* **PROMPT**: Below are some records; return all of them exactly as they are.

* **TASK MATERIAL**:
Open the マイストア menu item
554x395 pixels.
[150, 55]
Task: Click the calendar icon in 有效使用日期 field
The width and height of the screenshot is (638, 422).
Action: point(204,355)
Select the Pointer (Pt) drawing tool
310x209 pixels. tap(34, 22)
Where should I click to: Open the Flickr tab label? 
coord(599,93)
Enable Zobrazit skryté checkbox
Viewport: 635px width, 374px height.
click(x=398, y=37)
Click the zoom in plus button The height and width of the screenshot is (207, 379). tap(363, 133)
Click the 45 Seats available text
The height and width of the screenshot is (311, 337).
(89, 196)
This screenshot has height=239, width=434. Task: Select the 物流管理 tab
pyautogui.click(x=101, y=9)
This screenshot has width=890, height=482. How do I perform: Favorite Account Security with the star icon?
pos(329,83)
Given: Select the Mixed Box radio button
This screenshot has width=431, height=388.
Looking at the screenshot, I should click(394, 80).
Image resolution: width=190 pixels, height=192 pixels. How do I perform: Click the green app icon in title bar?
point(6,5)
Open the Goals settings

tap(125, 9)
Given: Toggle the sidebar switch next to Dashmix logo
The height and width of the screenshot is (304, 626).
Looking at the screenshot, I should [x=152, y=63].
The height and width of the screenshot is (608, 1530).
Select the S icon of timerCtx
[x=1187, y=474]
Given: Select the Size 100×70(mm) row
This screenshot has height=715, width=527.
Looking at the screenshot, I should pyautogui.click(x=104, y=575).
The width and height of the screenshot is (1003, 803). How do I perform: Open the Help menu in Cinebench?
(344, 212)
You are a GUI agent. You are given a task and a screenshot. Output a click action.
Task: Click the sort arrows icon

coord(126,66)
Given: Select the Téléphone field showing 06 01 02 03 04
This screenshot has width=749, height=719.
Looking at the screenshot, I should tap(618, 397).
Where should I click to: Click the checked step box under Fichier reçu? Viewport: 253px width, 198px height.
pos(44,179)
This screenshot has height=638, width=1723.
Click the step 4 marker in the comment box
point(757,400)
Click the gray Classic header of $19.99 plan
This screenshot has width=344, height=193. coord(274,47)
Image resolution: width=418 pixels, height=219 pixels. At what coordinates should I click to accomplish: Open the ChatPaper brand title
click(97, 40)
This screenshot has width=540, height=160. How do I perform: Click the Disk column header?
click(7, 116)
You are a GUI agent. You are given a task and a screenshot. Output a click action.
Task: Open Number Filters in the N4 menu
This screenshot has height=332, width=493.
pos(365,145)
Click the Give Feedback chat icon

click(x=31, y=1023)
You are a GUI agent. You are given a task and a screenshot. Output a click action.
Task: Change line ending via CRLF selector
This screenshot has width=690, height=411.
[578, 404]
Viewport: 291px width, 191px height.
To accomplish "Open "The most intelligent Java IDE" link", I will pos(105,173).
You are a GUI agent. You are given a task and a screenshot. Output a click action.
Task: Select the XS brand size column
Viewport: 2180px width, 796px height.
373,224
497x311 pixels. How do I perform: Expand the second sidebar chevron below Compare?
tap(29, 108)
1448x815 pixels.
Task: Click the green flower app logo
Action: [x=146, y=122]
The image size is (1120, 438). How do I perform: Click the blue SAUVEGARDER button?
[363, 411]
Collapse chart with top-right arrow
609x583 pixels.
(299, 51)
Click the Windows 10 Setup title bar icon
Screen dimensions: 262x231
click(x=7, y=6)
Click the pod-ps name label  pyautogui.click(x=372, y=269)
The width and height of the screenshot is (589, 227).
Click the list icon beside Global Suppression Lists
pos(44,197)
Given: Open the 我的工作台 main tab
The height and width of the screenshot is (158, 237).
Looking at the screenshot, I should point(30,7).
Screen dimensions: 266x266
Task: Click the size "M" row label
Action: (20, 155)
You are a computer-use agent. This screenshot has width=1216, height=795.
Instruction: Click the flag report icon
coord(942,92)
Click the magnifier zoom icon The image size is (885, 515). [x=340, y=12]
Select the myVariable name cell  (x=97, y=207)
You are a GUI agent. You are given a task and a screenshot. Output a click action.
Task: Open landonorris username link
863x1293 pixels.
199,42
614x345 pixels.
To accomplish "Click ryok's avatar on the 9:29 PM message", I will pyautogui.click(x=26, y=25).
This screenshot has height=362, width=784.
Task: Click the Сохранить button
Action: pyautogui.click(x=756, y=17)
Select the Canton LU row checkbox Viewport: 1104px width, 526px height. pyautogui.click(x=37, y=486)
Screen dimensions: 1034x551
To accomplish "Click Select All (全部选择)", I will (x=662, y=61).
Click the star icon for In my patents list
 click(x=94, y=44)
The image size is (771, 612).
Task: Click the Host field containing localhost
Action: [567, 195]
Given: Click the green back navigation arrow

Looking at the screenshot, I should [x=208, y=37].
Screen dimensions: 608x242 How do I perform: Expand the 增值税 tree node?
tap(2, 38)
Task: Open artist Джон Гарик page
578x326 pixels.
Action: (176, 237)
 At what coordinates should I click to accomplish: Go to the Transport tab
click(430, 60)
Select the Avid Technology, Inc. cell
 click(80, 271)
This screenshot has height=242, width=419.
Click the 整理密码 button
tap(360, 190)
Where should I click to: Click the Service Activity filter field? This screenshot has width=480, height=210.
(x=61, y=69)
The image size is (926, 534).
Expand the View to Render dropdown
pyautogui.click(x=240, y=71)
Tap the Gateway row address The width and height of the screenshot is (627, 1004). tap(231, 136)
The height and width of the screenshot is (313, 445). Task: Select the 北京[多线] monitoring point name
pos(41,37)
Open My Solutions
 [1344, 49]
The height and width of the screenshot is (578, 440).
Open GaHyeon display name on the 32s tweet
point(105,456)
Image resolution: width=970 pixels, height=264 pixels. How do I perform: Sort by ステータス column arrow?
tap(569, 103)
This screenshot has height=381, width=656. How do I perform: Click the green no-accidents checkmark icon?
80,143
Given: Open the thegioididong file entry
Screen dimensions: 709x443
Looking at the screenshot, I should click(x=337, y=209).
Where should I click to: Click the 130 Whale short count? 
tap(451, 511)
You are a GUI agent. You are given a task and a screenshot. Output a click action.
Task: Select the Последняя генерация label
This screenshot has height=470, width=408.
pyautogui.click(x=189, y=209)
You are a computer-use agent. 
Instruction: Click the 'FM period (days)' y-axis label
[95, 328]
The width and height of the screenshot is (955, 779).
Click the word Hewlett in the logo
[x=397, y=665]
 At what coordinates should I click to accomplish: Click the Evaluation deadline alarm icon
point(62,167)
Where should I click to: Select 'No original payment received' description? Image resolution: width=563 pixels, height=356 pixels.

* **WRITTEN SOLUTION**:
Open the マイストア menu item
554x395 pixels.
[150, 55]
Task: Click the calendar icon in 有效使用日期 field
The width and height of the screenshot is (638, 422).
Action: point(204,355)
Select the Pointer (Pt) drawing tool
310x209 pixels. tap(34, 22)
Where should I click to: Open the Flickr tab label? 
coord(599,93)
Enable Zobrazit skryté checkbox
Viewport: 635px width, 374px height.
click(x=398, y=37)
Click the zoom in plus button The height and width of the screenshot is (207, 379). tap(363, 133)
Click the 45 Seats available text
The height and width of the screenshot is (311, 337).
(89, 196)
This screenshot has height=239, width=434. Task: Select the 物流管理 tab
pyautogui.click(x=101, y=9)
This screenshot has width=890, height=482. How do I perform: Favorite Account Security with the star icon?
pos(329,83)
Given: Select the Mixed Box radio button
This screenshot has width=431, height=388.
Looking at the screenshot, I should click(394, 80).
Image resolution: width=190 pixels, height=192 pixels. How do I perform: Click the green app icon in title bar?
point(6,5)
Open the Goals settings

tap(125, 9)
Given: Toggle the sidebar switch next to Dashmix logo
The height and width of the screenshot is (304, 626).
Looking at the screenshot, I should [x=152, y=63].
The height and width of the screenshot is (608, 1530).
Select the S icon of timerCtx
[x=1187, y=474]
Given: Select the Size 100×70(mm) row
This screenshot has height=715, width=527.
Looking at the screenshot, I should pyautogui.click(x=104, y=575).
The width and height of the screenshot is (1003, 803). How do I perform: Open the Help menu in Cinebench?
(344, 212)
You are a GUI agent. You are given a task and a screenshot. Output a click action.
Task: Click the sort arrows icon

coord(126,66)
Given: Select the Téléphone field showing 06 01 02 03 04
This screenshot has width=749, height=719.
Looking at the screenshot, I should tap(618, 397).
Where should I click to: Click the checked step box under Fichier reçu? Viewport: 253px width, 198px height.
pos(44,179)
This screenshot has height=638, width=1723.
Click the step 4 marker in the comment box
point(757,400)
Click the gray Classic header of $19.99 plan
This screenshot has width=344, height=193. coord(274,47)
Image resolution: width=418 pixels, height=219 pixels. At what coordinates should I click to accomplish: Open the ChatPaper brand title
click(97, 40)
This screenshot has width=540, height=160. How do I perform: Click the Disk column header?
click(7, 116)
You are a GUI agent. You are given a task and a screenshot. Output a click action.
Task: Open Number Filters in the N4 menu
This screenshot has height=332, width=493.
pos(365,145)
Click the Give Feedback chat icon

click(x=31, y=1023)
You are a GUI agent. You are given a task and a screenshot. Output a click action.
Task: Change line ending via CRLF selector
This screenshot has width=690, height=411.
[578, 404]
Viewport: 291px width, 191px height.
To accomplish "Open "The most intelligent Java IDE" link", I will pos(105,173).
You are a GUI agent. You are given a task and a screenshot. Output a click action.
Task: Select the XS brand size column
Viewport: 2180px width, 796px height.
373,224
497x311 pixels. How do I perform: Expand the second sidebar chevron below Compare?
tap(29, 108)
1448x815 pixels.
Task: Click the green flower app logo
Action: [x=146, y=122]
The image size is (1120, 438). How do I perform: Click the blue SAUVEGARDER button?
[363, 411]
Collapse chart with top-right arrow
609x583 pixels.
(299, 51)
Click the Windows 10 Setup title bar icon
Screen dimensions: 262x231
click(x=7, y=6)
Click the pod-ps name label  pyautogui.click(x=372, y=269)
The width and height of the screenshot is (589, 227).
Click the list icon beside Global Suppression Lists
pos(44,197)
Given: Open the 我的工作台 main tab
The height and width of the screenshot is (158, 237).
Looking at the screenshot, I should point(30,7).
Screen dimensions: 266x266
Task: Click the size "M" row label
Action: (20, 155)
You are a computer-use agent. This screenshot has width=1216, height=795.
Instruction: Click the flag report icon
coord(942,92)
Click the magnifier zoom icon The image size is (885, 515). [x=340, y=12]
Select the myVariable name cell  (x=97, y=207)
You are a GUI agent. You are given a task and a screenshot. Output a click action.
Task: Open landonorris username link
863x1293 pixels.
199,42
614x345 pixels.
To accomplish "Click ryok's avatar on the 9:29 PM message", I will pyautogui.click(x=26, y=25).
This screenshot has height=362, width=784.
Task: Click the Сохранить button
Action: pyautogui.click(x=756, y=17)
Select the Canton LU row checkbox Viewport: 1104px width, 526px height. pyautogui.click(x=37, y=486)
Screen dimensions: 1034x551
To accomplish "Click Select All (全部选择)", I will (x=662, y=61).
Click the star icon for In my patents list
 click(x=94, y=44)
The image size is (771, 612).
Task: Click the Host field containing localhost
Action: [567, 195]
Given: Click the green back navigation arrow

Looking at the screenshot, I should [x=208, y=37].
Screen dimensions: 608x242 How do I perform: Expand the 增值税 tree node?
tap(2, 38)
Task: Open artist Джон Гарик page
578x326 pixels.
Action: (176, 237)
 At what coordinates should I click to accomplish: Go to the Transport tab
click(430, 60)
Select the Avid Technology, Inc. cell
 click(80, 271)
This screenshot has height=242, width=419.
Click the 整理密码 button
tap(360, 190)
Where should I click to: Click the Service Activity filter field? This screenshot has width=480, height=210.
(x=61, y=69)
The image size is (926, 534).
Expand the View to Render dropdown
pyautogui.click(x=240, y=71)
Tap the Gateway row address The width and height of the screenshot is (627, 1004). tap(231, 136)
The height and width of the screenshot is (313, 445). Task: Select the 北京[多线] monitoring point name
pos(41,37)
Open My Solutions
 [1344, 49]
The height and width of the screenshot is (578, 440).
Open GaHyeon display name on the 32s tweet
point(105,456)
Image resolution: width=970 pixels, height=264 pixels. How do I perform: Sort by ステータス column arrow?
tap(569, 103)
This screenshot has height=381, width=656. How do I perform: Click the green no-accidents checkmark icon?
80,143
Given: Open the thegioididong file entry
Screen dimensions: 709x443
Looking at the screenshot, I should click(x=337, y=209).
Where should I click to: Click the 130 Whale short count? 
tap(451, 511)
You are a GUI agent. You are given a task and a screenshot. Output a click action.
Task: Select the Последняя генерация label
This screenshot has height=470, width=408.
pyautogui.click(x=189, y=209)
You are a computer-use agent. 
Instruction: Click the 'FM period (days)' y-axis label
[95, 328]
The width and height of the screenshot is (955, 779).
Click the word Hewlett in the logo
[x=397, y=665]
 At what coordinates should I click to accomplish: Click the Evaluation deadline alarm icon
point(62,167)
Where should I click to: Select 'No original payment received' description? Image resolution: width=563 pixels, height=356 pixels.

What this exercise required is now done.